How does the rsync algorithm correctly identify repeating blocks?
- by Kai
I'm on a personal quest to learn how the rsync algorithm works. After some reading and thinking, I've come up with a situation where I think the algorithm fails. I'm trying to figure out how this is resolved in an actual implementation.
Consider this example, where A is the receiver and B is the sender.
A = abcde1234512345fghij
B = abcde12345fghij
As you can see, the only change is that 12345 has been removed.

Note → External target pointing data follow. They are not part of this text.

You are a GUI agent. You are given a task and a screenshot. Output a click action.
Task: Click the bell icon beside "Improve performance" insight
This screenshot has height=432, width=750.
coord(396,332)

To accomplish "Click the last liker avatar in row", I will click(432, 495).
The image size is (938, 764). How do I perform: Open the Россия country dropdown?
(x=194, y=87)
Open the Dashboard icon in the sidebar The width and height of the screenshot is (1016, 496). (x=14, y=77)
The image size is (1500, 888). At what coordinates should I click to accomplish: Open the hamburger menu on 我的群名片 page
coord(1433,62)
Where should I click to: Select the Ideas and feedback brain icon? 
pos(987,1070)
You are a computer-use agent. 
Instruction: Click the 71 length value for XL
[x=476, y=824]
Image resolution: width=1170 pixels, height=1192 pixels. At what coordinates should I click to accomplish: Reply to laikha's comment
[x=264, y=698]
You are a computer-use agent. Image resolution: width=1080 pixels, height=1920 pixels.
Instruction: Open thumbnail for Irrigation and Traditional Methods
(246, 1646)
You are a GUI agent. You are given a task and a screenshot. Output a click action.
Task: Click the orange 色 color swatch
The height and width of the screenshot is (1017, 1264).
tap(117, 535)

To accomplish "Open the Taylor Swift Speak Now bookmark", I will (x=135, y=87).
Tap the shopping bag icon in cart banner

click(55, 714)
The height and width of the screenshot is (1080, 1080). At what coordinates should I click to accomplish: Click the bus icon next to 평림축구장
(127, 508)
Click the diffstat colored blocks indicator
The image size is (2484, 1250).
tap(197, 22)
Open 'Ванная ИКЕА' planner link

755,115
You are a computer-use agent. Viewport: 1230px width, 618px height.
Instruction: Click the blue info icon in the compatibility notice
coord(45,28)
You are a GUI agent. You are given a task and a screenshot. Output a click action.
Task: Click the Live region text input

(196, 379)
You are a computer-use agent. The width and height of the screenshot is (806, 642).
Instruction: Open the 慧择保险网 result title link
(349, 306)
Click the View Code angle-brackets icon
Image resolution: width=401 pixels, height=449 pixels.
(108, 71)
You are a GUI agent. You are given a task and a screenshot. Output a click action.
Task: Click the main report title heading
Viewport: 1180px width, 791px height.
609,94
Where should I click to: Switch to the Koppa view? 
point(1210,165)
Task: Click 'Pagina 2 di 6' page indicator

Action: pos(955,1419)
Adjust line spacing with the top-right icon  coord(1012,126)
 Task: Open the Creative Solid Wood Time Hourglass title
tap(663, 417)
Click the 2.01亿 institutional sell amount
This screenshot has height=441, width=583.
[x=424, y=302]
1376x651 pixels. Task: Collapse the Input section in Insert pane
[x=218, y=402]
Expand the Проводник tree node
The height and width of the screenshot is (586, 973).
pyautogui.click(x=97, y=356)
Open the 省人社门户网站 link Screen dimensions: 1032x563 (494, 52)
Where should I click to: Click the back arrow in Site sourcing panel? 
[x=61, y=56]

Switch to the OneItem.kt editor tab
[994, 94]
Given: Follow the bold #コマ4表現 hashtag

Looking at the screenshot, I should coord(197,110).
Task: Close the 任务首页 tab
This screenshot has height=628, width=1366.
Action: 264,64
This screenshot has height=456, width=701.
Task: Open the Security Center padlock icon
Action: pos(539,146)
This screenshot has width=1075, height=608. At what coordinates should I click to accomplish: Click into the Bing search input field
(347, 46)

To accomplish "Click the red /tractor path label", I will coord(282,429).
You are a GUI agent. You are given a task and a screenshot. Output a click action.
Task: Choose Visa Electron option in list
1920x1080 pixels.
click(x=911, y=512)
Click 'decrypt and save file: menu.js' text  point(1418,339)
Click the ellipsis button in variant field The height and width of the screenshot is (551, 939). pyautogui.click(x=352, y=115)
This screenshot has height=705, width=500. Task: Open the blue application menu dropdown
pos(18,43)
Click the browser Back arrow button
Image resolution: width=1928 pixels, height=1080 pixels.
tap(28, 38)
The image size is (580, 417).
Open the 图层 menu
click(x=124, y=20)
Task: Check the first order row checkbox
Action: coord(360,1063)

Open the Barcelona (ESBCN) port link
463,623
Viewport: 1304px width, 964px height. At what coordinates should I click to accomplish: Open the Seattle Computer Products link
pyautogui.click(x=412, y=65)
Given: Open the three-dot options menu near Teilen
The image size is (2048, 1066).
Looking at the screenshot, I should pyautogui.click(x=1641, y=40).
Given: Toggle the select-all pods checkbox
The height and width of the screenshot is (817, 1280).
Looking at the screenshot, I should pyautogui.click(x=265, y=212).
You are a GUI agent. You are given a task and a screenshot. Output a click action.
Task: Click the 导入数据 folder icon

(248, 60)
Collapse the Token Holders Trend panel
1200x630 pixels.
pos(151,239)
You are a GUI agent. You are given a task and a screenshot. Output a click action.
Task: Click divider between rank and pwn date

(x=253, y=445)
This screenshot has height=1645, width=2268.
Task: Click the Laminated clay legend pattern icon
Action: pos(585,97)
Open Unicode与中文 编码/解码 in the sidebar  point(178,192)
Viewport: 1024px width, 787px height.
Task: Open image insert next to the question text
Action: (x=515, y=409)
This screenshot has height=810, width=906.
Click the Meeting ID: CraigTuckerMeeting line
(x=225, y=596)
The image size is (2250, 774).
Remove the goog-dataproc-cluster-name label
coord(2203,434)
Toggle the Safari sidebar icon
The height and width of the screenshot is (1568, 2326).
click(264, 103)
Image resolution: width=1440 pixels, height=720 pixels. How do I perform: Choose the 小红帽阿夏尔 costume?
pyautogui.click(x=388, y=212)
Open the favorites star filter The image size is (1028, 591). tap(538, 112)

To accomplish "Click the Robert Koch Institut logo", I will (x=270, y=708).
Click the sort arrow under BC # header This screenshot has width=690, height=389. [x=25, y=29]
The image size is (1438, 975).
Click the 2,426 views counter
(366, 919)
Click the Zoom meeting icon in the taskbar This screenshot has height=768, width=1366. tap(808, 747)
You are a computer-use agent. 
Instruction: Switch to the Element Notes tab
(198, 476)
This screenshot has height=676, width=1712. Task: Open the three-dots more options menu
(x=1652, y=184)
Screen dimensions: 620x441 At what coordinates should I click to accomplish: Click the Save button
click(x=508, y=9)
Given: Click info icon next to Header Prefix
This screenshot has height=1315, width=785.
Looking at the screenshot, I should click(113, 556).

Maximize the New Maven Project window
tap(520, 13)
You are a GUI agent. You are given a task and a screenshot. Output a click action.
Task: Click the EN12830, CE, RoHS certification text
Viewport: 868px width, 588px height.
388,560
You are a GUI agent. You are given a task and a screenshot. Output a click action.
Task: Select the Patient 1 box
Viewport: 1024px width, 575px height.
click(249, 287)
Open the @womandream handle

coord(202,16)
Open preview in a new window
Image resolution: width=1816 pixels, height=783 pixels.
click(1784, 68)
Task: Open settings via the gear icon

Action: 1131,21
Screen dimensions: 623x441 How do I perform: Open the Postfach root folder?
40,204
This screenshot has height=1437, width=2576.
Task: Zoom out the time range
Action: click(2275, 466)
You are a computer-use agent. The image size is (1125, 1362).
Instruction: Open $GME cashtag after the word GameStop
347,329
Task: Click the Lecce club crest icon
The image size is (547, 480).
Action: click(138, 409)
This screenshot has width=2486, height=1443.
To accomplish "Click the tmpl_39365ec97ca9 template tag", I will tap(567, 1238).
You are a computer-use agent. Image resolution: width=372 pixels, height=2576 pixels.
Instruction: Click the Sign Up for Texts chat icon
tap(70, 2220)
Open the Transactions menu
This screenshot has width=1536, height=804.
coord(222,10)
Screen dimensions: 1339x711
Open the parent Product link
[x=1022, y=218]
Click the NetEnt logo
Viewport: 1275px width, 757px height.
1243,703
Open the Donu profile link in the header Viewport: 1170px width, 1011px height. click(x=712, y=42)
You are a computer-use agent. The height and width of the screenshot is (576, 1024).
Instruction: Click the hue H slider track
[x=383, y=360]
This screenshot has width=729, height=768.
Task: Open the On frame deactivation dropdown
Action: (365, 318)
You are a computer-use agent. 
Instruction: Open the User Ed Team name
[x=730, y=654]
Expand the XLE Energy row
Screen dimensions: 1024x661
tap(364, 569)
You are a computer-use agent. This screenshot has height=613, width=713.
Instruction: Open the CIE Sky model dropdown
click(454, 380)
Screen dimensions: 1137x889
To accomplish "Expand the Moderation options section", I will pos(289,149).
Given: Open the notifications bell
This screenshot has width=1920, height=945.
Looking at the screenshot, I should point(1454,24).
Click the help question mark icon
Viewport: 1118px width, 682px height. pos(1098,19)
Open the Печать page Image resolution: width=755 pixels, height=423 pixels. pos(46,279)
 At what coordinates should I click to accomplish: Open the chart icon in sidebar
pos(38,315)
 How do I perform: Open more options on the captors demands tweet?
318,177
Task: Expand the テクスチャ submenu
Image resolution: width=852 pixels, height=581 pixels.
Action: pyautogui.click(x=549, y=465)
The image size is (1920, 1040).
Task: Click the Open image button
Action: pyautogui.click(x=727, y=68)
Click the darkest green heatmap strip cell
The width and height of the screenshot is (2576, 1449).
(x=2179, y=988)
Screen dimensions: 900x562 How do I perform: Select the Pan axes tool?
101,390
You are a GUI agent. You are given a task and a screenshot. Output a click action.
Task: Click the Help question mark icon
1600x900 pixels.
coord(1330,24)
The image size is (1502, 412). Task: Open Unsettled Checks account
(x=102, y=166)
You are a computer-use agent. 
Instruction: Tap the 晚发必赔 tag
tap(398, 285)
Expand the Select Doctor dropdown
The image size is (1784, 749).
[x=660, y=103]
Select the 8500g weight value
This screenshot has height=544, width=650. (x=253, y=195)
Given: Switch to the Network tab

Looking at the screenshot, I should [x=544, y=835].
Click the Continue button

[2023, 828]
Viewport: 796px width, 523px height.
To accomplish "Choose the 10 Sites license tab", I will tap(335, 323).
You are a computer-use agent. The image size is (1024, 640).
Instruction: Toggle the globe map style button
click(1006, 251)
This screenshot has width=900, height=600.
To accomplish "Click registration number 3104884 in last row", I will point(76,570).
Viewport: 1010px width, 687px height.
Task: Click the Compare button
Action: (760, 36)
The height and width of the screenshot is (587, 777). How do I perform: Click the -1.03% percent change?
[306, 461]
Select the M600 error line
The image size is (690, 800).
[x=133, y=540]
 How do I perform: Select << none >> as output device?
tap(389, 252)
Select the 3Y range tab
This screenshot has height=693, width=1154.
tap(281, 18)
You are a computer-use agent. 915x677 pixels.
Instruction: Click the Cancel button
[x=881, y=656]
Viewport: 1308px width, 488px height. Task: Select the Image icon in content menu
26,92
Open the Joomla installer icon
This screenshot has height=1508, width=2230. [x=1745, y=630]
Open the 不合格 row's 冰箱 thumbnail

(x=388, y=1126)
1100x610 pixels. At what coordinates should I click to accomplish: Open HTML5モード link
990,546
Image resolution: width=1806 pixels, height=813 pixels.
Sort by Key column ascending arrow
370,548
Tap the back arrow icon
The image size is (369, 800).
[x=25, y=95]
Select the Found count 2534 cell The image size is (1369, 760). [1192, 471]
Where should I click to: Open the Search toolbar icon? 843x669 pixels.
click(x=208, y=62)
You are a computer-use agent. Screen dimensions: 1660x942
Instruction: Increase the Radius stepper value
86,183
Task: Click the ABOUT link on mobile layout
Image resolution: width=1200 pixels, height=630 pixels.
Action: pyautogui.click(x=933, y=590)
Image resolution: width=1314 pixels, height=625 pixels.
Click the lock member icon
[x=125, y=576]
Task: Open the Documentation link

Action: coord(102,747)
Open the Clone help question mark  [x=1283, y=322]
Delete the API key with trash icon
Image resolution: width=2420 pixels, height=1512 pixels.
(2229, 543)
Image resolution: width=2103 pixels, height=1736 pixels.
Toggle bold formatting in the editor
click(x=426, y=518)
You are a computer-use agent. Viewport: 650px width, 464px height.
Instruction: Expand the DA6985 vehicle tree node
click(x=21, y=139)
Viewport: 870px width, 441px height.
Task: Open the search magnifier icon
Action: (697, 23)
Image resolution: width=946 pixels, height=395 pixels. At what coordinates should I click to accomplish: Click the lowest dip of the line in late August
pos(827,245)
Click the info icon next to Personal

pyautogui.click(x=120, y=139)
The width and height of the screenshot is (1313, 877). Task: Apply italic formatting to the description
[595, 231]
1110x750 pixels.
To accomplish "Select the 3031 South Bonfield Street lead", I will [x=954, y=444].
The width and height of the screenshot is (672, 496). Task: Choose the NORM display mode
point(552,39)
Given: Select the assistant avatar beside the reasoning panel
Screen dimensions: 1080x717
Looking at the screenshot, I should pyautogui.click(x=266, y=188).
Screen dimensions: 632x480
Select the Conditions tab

Now, to make this example interesting, let's choose a block size of 5 bytes (chars). Hashing the values on the sender's side using the weak checksum gives the following values list.
abcde|12345|fghij
abcde -> 495
12345 -> 255
fghij -> 520
values = [495, 255, 520]
Next we check to see if any hash values differ in A. If there's a matching block we can skip to the end of that block for the next check. If there's a non-matching block then we've found a difference. I'll step through this process.
Hash the first block. Does this hash exist in the values list? abcde -> 495 (yes, so skip)
Hash the second block. Does this hash exist in the values list? 12345 -> 255 (yes, so skip)
Hash the third block. Does this hash exist in the values list? 12345 -> 255 (yes, so skip)
Hash the fourth block. Does this hash exist in the values list? fghij -> 520 (yes, so skip)
No more data, we're done.
Since every hash was found in the values list, we conclude that A and B are the same. Which, in my humble opinion, isn't true.
It seems to me this will happen whenever there is more than one block that share the same hash. What am I missing?